Copy the records exactly. Include every line.

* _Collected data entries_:
=== Begin Enclosure ===

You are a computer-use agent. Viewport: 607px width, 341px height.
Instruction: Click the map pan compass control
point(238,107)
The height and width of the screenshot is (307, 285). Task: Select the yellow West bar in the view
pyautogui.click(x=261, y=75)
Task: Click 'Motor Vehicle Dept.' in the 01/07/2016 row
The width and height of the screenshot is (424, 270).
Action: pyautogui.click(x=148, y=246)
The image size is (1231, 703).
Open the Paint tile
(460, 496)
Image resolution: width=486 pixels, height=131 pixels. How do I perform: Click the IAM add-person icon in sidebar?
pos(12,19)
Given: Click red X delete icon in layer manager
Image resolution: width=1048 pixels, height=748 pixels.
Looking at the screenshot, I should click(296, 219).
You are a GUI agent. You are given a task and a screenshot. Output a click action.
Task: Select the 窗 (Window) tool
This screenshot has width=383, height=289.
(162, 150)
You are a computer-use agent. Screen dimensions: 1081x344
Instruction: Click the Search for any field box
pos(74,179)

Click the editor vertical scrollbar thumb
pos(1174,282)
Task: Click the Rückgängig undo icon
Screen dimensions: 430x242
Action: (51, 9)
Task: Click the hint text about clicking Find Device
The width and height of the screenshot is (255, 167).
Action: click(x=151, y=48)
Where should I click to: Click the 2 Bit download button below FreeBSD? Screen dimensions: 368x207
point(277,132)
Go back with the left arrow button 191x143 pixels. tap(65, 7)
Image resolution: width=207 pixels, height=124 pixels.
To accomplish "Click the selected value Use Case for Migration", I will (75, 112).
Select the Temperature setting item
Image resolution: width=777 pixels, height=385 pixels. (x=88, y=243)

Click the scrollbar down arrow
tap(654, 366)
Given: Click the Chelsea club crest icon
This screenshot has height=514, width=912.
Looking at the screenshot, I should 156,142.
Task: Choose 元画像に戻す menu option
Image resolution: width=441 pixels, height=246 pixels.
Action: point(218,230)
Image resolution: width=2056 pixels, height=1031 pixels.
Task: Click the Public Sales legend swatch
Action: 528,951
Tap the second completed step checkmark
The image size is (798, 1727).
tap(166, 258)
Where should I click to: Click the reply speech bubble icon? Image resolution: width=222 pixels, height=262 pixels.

=== End Enclosure ===

* _Solved problem_:
You are a computer-use agent. Viewport: 607px width, 341px height.
Instruction: Click the map pan compass control
point(238,107)
The height and width of the screenshot is (307, 285). Task: Select the yellow West bar in the view
pyautogui.click(x=261, y=75)
Task: Click 'Motor Vehicle Dept.' in the 01/07/2016 row
The width and height of the screenshot is (424, 270).
Action: pyautogui.click(x=148, y=246)
The image size is (1231, 703).
Open the Paint tile
(460, 496)
Image resolution: width=486 pixels, height=131 pixels. How do I perform: Click the IAM add-person icon in sidebar?
pos(12,19)
Given: Click red X delete icon in layer manager
Image resolution: width=1048 pixels, height=748 pixels.
Looking at the screenshot, I should click(296, 219).
You are a GUI agent. You are given a task and a screenshot. Output a click action.
Task: Select the 窗 (Window) tool
This screenshot has width=383, height=289.
(162, 150)
You are a computer-use agent. Screen dimensions: 1081x344
Instruction: Click the Search for any field box
pos(74,179)

Click the editor vertical scrollbar thumb
pos(1174,282)
Task: Click the Rückgängig undo icon
Screen dimensions: 430x242
Action: (51, 9)
Task: Click the hint text about clicking Find Device
The width and height of the screenshot is (255, 167).
Action: click(x=151, y=48)
Where should I click to: Click the 2 Bit download button below FreeBSD? Screen dimensions: 368x207
point(277,132)
Go back with the left arrow button 191x143 pixels. tap(65, 7)
Image resolution: width=207 pixels, height=124 pixels.
To accomplish "Click the selected value Use Case for Migration", I will (75, 112).
Select the Temperature setting item
Image resolution: width=777 pixels, height=385 pixels. (x=88, y=243)

Click the scrollbar down arrow
tap(654, 366)
Given: Click the Chelsea club crest icon
This screenshot has height=514, width=912.
Looking at the screenshot, I should 156,142.
Task: Choose 元画像に戻す menu option
Image resolution: width=441 pixels, height=246 pixels.
Action: point(218,230)
Image resolution: width=2056 pixels, height=1031 pixels.
Task: Click the Public Sales legend swatch
Action: 528,951
Tap the second completed step checkmark
The image size is (798, 1727).
tap(166, 258)
Where should I click to: Click the reply speech bubble icon? Image resolution: width=222 pixels, height=262 pixels.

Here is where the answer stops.